▼
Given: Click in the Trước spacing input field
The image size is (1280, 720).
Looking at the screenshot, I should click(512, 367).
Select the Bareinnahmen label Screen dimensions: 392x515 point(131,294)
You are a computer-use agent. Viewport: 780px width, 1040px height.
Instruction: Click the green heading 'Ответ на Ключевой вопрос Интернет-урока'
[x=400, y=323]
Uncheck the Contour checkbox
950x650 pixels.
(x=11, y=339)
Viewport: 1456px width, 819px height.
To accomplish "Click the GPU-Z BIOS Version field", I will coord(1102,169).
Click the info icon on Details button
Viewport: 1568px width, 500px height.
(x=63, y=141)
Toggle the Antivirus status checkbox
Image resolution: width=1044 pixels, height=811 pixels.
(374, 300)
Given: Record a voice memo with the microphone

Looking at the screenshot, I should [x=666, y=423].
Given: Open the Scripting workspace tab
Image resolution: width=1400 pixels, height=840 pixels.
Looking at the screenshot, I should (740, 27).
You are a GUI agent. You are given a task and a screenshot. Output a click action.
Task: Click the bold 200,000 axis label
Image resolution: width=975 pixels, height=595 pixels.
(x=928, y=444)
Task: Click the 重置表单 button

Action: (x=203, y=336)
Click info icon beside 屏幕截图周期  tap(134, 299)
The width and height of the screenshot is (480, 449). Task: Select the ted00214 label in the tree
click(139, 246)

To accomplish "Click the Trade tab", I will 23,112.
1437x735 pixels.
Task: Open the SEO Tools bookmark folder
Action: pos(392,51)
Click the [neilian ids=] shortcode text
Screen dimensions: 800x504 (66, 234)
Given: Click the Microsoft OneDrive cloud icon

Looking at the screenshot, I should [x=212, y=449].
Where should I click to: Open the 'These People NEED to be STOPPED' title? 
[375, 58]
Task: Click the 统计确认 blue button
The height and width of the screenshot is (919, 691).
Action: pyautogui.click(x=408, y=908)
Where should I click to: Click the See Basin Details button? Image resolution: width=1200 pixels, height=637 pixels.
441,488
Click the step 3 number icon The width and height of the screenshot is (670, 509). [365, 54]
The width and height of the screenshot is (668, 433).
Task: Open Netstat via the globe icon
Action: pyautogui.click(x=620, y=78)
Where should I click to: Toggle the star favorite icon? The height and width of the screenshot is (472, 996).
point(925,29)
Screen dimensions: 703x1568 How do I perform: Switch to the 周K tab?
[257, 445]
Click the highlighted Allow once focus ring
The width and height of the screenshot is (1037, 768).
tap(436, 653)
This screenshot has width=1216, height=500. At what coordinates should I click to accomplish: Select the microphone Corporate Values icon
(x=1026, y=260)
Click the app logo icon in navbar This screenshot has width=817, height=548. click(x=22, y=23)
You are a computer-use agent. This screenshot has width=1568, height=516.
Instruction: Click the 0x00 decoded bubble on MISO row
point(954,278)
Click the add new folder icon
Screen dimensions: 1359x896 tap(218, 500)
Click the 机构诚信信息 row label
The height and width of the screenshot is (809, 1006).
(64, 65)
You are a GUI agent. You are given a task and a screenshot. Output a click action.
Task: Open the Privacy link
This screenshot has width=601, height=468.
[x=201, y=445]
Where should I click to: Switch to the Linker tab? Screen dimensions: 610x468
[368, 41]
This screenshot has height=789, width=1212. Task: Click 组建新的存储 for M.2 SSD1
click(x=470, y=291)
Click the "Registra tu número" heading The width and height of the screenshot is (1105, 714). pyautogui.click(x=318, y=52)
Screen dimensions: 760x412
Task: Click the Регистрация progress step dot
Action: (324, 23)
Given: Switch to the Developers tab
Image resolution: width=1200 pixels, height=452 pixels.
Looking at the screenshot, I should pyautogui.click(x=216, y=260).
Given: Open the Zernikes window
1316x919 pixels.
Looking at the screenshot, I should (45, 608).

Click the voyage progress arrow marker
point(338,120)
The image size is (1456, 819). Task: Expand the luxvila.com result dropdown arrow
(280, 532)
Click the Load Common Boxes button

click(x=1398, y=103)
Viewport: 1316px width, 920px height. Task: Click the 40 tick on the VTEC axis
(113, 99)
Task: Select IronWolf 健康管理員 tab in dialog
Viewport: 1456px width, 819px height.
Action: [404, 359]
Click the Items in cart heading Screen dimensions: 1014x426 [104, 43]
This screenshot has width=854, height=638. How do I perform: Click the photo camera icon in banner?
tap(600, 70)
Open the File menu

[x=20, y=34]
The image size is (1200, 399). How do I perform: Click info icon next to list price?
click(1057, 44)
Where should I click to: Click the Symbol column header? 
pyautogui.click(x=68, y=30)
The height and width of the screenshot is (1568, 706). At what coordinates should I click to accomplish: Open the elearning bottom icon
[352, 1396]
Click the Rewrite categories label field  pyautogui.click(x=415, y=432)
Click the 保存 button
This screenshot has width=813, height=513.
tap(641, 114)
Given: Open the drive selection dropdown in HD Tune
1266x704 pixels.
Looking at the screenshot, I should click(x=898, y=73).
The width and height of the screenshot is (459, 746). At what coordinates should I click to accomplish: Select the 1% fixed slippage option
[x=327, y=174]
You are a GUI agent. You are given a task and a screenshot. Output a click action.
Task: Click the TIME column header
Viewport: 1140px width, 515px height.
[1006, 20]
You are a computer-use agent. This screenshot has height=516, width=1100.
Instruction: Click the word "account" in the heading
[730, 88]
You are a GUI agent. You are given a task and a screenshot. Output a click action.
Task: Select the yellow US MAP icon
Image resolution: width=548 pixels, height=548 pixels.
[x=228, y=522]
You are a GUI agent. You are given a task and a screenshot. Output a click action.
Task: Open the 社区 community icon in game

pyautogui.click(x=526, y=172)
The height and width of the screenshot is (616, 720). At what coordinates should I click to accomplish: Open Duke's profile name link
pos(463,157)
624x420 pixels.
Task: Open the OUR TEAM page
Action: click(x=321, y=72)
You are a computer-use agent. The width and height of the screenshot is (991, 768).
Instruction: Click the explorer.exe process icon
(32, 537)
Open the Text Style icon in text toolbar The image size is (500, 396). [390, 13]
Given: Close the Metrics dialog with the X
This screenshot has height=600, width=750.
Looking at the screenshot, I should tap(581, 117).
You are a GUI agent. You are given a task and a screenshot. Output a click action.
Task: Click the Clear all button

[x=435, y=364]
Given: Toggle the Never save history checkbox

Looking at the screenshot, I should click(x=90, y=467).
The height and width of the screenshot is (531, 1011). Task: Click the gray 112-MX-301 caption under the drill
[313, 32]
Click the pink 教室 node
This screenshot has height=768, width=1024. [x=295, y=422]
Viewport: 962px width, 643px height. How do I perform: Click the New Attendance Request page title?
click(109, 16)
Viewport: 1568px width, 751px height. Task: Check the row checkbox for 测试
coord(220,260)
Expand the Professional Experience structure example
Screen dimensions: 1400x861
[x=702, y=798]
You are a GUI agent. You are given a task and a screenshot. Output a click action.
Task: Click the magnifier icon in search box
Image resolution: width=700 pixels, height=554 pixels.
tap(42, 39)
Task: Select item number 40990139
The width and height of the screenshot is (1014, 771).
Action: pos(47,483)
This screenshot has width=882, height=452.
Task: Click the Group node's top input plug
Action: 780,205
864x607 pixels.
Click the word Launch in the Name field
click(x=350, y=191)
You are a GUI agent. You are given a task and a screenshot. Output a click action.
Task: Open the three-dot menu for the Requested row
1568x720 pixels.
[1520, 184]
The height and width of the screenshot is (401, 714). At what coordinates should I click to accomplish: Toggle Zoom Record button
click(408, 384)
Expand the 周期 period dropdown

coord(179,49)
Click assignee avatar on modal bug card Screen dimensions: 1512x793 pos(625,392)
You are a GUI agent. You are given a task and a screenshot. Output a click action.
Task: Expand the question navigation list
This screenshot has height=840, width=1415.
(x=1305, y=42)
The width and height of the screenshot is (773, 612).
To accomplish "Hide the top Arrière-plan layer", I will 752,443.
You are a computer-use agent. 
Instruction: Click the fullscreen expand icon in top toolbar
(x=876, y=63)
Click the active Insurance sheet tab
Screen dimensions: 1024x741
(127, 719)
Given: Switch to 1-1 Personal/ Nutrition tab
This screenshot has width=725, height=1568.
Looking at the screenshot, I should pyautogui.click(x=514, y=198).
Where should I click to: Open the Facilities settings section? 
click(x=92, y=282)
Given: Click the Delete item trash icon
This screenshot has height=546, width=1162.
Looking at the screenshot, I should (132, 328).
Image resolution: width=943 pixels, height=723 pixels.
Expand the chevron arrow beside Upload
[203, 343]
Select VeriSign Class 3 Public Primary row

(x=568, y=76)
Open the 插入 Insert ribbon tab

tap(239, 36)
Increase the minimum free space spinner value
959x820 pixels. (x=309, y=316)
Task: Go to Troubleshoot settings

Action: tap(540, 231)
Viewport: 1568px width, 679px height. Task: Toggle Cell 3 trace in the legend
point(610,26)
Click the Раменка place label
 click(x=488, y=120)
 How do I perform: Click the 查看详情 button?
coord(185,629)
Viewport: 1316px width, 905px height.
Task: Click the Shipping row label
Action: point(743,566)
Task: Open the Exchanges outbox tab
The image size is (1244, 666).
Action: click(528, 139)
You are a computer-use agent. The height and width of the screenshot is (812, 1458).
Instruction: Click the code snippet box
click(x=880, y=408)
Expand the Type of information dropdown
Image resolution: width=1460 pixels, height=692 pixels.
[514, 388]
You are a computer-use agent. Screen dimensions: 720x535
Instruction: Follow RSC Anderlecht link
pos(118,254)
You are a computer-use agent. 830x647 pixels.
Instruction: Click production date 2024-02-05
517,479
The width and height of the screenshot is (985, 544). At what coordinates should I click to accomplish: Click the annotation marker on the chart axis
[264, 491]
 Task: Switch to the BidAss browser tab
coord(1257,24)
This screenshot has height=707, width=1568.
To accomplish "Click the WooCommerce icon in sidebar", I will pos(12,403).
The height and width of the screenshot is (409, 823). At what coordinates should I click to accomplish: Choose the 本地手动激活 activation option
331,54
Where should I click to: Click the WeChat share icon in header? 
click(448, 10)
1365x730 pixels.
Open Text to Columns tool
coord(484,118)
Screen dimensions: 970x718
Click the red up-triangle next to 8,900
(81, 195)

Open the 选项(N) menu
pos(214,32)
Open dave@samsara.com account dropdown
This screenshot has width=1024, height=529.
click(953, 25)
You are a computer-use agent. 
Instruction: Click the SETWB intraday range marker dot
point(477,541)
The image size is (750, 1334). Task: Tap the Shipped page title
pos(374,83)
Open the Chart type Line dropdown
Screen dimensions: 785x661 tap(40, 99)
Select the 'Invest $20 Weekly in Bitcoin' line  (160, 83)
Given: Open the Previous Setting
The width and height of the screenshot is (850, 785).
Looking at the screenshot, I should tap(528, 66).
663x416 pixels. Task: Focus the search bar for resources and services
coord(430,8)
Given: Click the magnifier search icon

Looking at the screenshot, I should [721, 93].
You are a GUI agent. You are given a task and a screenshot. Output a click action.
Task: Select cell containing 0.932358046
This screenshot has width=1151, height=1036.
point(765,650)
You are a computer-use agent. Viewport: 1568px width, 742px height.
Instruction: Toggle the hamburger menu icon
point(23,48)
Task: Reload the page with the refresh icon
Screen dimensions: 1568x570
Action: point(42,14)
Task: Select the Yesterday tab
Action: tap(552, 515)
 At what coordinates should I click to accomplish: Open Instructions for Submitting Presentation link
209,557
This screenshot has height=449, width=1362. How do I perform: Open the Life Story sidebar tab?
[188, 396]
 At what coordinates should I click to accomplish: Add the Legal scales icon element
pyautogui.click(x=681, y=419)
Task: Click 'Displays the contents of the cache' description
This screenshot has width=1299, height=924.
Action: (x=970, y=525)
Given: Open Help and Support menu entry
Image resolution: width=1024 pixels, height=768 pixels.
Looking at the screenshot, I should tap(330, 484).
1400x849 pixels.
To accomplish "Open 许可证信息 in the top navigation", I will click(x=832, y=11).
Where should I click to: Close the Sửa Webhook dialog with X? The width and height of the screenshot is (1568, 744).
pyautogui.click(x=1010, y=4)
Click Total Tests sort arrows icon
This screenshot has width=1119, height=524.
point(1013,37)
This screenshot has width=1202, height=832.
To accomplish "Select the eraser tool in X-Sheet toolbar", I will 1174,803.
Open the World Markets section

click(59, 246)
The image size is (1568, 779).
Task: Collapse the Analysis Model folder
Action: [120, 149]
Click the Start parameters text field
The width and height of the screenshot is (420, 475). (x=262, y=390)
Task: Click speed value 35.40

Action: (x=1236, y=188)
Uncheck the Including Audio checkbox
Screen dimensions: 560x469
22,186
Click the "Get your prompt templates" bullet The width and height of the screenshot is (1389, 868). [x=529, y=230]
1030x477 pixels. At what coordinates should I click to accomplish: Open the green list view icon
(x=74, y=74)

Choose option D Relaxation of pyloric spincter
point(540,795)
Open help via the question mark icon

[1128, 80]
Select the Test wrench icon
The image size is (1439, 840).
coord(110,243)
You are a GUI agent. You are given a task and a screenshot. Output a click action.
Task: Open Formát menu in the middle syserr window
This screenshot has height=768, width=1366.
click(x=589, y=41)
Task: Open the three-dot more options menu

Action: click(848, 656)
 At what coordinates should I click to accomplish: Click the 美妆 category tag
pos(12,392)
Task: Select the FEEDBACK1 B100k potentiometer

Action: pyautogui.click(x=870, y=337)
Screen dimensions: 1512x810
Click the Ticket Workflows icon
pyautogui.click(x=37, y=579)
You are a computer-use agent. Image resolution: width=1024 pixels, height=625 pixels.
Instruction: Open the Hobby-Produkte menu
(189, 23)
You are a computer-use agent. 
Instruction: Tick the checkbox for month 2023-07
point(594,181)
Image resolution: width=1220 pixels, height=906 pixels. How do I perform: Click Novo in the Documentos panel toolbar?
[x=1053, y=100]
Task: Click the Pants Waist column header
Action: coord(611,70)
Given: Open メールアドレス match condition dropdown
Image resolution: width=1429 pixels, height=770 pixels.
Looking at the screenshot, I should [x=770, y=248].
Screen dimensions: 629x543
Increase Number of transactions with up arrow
▲
(Exercise): Using only the entries above, output the line with "This screenshot has width=725, height=1568.", the line with "Given: Click the Delete item trash icon", and all lines between them, exactly as they stand.

(Response to the exercise):
This screenshot has width=725, height=1568.
Looking at the screenshot, I should pyautogui.click(x=514, y=198).
Where should I click to: Open the Facilities settings section? 
click(x=92, y=282)
Given: Click the Delete item trash icon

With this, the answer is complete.